Photography transformed the practice of art history. Before the development of good reproduction photography, scholars relied on copies (search for Lippi’s Madonna and Child, and you will find numerous painted copies, some in oil, others in watercolors), or prints. This chromolithograph print was commissioned by the Arundel Society, a group founded in London in 1848 with “the aim to promote a greater knowledge of art through the publication of literary works and reproductions.”
To create this print, an artist first made a copy of the painting (probably in watercolor). The printer then translated the watercolor copy into a chromolithograph print. It was a laborious process, as Victoria Button, a conservator at the V&A Museum, explains: “Each colour was given a lithographic stone for printing – sometimes up to 20 stones were used. The outline version of the image was drawn in a red chalk. This was non-receptive to grease, and therefore non-printing, and the outline was transferred to each of the stones – one for each colour. The 1860s saw more sophisticated colour theories come to fruition, and hence more realistic effects emerged using a linear image coloured by stipple combinations of yellow, blue and red with the extra flesh-type tints for hands and faces.”

It is interesting to compare Lippi’s original, executed in tempera on panel, with the V&A’s chromolithograph reproduction. When placed side by side, we can quickly see the benefits–and drawbacks–of the chromolithography medium.
Although Storch tried really hard to convey the richness, and subtlety, of color in Lippi’s original–think of the number of lithograph stones the printers had to create in order to make this print!–a chromolithograph will never equal the original’s tempera painting’s richness and transparency. The chromolithographic medium has limits.


It is also interesting to see where the reproduction follows–and reproduces–the original, and where it falls short. The copyist has clearly concentrated their attention on the most important parts of the composition–the figures in the foreground. Look closely at the landscape in the background of the copy, how the copyist treats the geologic formations, and you will see what I mean.
Not all reproductions were good. Some, in addition to being wooden, or poorly painted, or exhibiting subpar draftsmanship, were also inaccurate in egregious ways. The copyist who painted this nineteenth-century copy after Lippi’s Madonna and Two Angels deleted one of the angels.
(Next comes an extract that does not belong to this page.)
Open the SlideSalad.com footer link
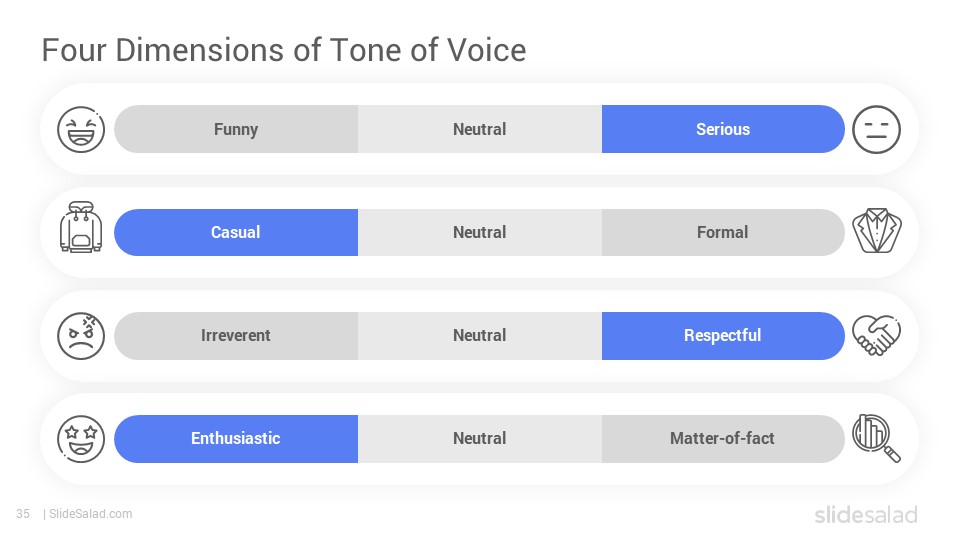Screen dimensions: 960x540 91,514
This copy retained only the Madonna.
Did the audiences for these reproduction copies know that they were being offered inaccurate copies? In an age when travel was difficult–or, sometimes, due to war, impossible–and when information was harder to access, perhaps copyists and print publishers could rely on a bit more latitude? Perhaps the demand for precision and accuracy was not quite there? Or, perhaps, without a reproductive technology like photography, memories were hazier? For those who could not simply walk over and examine the object with their own eyes, “the object” was really an approximation, a thing known through notes and writings (one’s own and those of others), sketches, drawings, prints, and, if one was lucky, and had seen the object at least once, the hazy residue of personal memory.